Factors clés à retenir
Le Zimbabwe a légalisé son secteur crypto en vertu du SI 99 de 2026, obligeant les VASP à s’inscrire auprès de la RBZ.Les sociétés de cryptographie sont soumises à des règles strictes telles que la règle de voyage du GAFI et à des frais annuels de 500 $ pour fonctionner légalement.Les économistes prédisent que le nouveau cadre protégera les entreprises de technologie financière contre les fermetures réglementaires soudaines.
Pression de conformité mondiale
Le gouvernement zimbabwéen a formalisé le secteur des crypto-monnaies du pays dans le cadre d’un nouveau cadre réglementaire visant à lutter contre le blanchiment d’argent et à sortir le secteur des actifs numériques de l’économie souterraine. La nouvelle législation publiée au Journal officiel, publiée sous le titre Statutory Instrument 99 de 2026, place toutes les entités cryptographiques sous la surveillance directe de la branche anti-blanchiment d’argent de la Banque de réserve du Zimbabwe (RBZ).
Dans le cadre de ce régime, les entreprises commerciales qui aident les utilisateurs à acheter, vendre, déplacer ou stocker des actifs numériques doivent officiellement s’inscrire en tant que fournisseurs de providers d’actifs virtuels (VASP). Le mandat met fin à l’ambiguïté qui a commencé en 2018 après que la banque centrale a ordonné aux establishments financières de cesser de traiter les transactions liées à la cryptographie.
Selon un rapport, la législation fait partie d’un effort visant à maintenir le pays hors de la liste grise du Groupe d’motion financière (GAFI).
“Une grande partie du SI99 est en réalité le Zimbabwe qui montre ses devoirs au monde”, a rapporté une publication technologique locale, Techzim, à la suite de la publication dans le Journal officiel, soulignant que les réglementations sont conçues pour contrôler la criminalité financière plutôt que d’offrir une approbation souveraine des crypto-monnaies comme monnaie légale.

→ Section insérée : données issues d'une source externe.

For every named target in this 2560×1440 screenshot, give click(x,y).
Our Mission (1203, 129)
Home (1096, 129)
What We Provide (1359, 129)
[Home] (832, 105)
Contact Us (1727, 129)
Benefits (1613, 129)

Les réglementations imposent de sérieuses exigences de conformité opérationnelle, calquées sur celles des banques commerciales traditionnelles. Pour fonctionner légalement, les sociétés d’actifs numériques doivent désormais remplir plusieurs exigences structurelles, notamment la création d’une filiale nationale légalement enregistrée et le paiement de frais d’enregistrement annuels de 500 $. Les entreprises doivent également mettre en œuvre la règle de voyage, tandis que les administrateurs seront tenus de vérifier leurs antécédents.
L’instrument statutaire adopte également ce qui est décrit comme une place technologiquement neutre à l’égard de la finance émergente, précisant que la décentralisation ne protège pas les entreprises de la responsabilité. Cela signifie que les entreprises ou organisations ayant la capacité de modifier un contrat clever, d’acheminer des fonds ou de fixer des frais de transaction atteignent le seuil d’exercice de contrôle et sont donc légalement tenues de s’y conformer.
Même si la législation imposerait des coûts de conformité élevés aux startups fintech locales, ses partisans soutiennent que des lignes directrices claires fournissent un environnement juridique prévisible qui pourrait protéger l’écosystème fintech nationwide des fermetures réglementaires inattendues.